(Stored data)
Segment Open

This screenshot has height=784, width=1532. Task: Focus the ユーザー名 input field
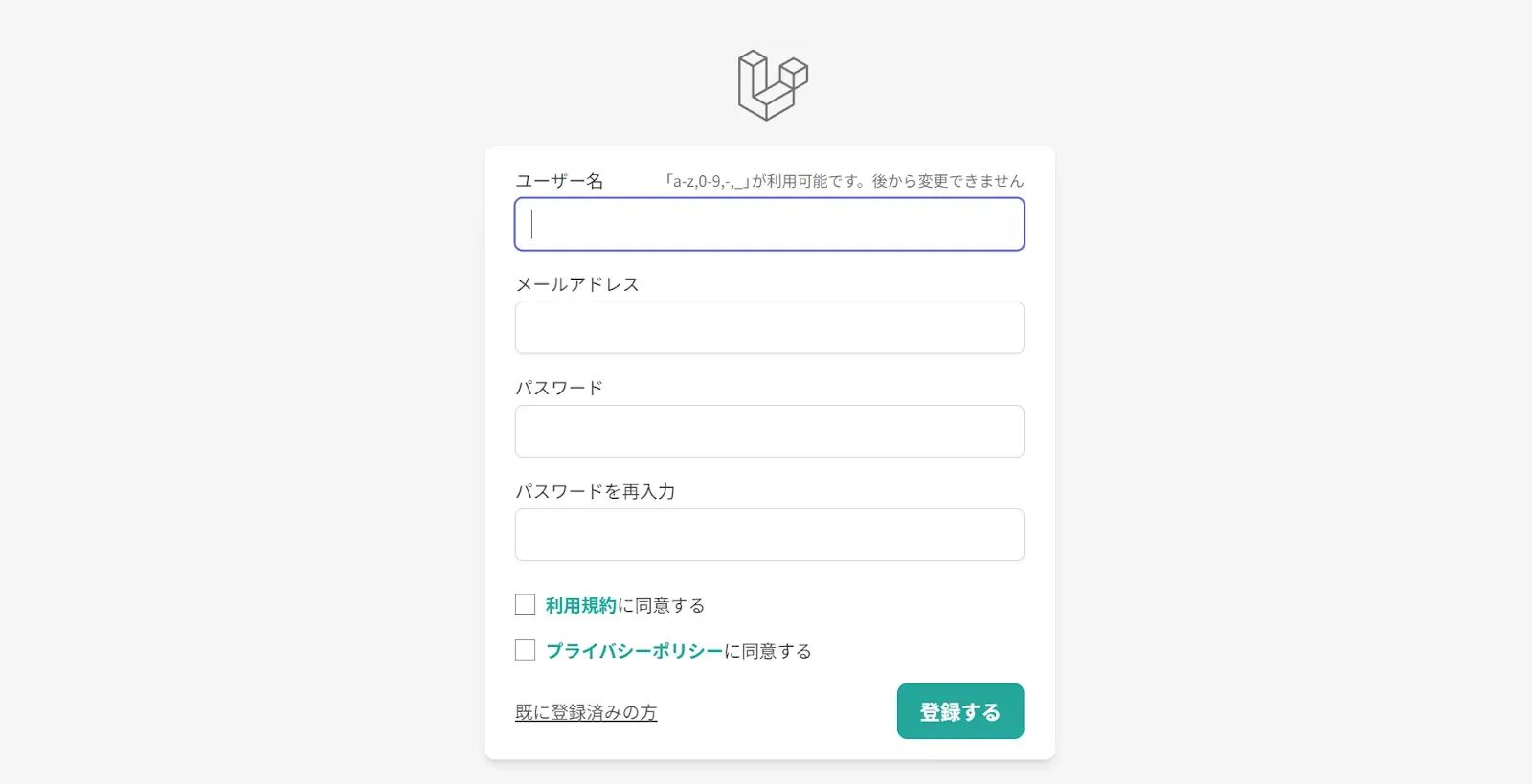[x=769, y=224]
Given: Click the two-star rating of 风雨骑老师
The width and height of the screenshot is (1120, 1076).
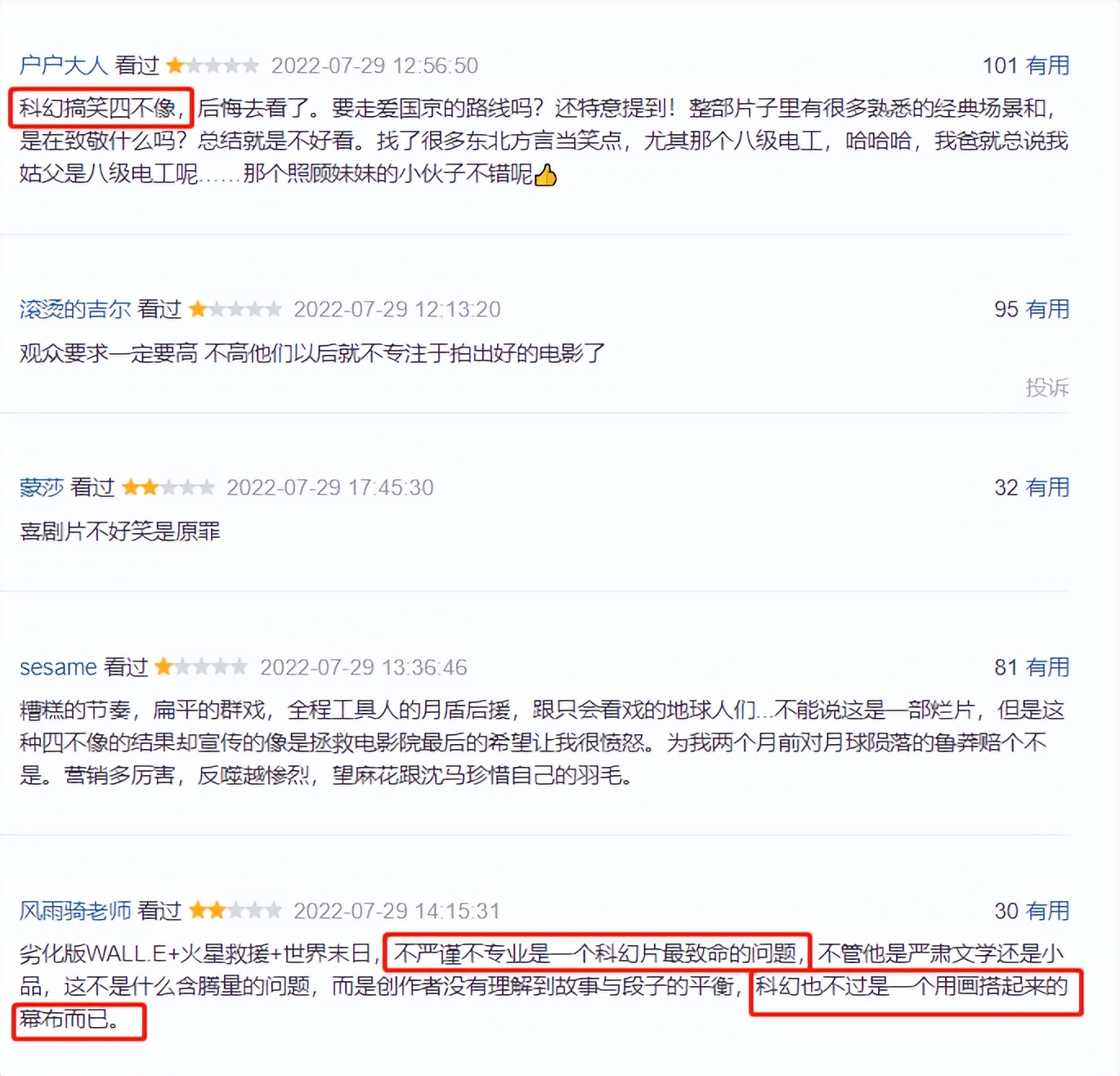Looking at the screenshot, I should tap(235, 910).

Segment Closed

#### Exercise directions
What you return should match the entries word for word, pictures aside.

#### Exercise response
This screenshot has height=784, width=1532. Task: Focus the ユーザー名 input field
[x=769, y=224]
Given: Click the two-star rating of 风雨骑老师
The width and height of the screenshot is (1120, 1076).
Looking at the screenshot, I should tap(235, 910).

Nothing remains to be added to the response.